ABSTRACT
This paper argues that implicit racial bias regarding black males is a manifestation of a long trajectory of Western racial memory and anti-blackness where black males have been considered subhuman or as human kinds. The author draws from theological, scientific, and social science literature to illustrate how racial discourses have historically constructed black males as subhuman or as human kinds (Hacking, 1995). The central argument of this paper is that current practices in schools and society that engage in racial bias are tied to durable racial discourses of power that have consistently rendered black males as feared and dangerous.
Author Bio
Anthony L. Brown, Ph.D., is an associate professor of curriculum and instruction at the University of Texas at Austin.
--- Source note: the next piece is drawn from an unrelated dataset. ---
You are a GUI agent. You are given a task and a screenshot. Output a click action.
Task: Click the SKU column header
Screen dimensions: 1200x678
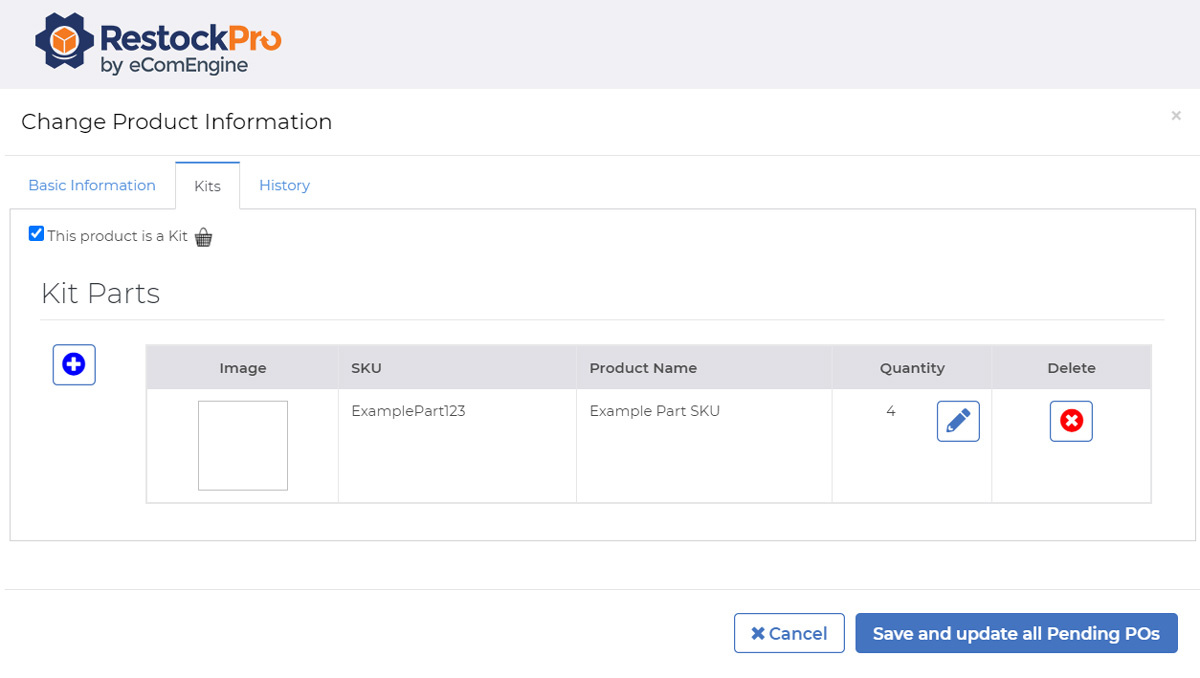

His work focuses on the formation of race in school curriculum and educational and social science discourse—specifically concerning the experiences of African Americans. His work has been published in Teachers College Record, Harvard Educational Review, Race Ethnicity and Education, and the Journal of Educational Policy.
Notes
1 Where the “Negro” is referred to in a generic sense, the word is often a code for “black male.” For example, late-19th-century discourse in the sciences and popular culture talked about the Negro population collectively, but then referred to their temperament and proclivity toward raping white women. Therefore, discourse about black people as sex-crazed brutes in fact referred to black men.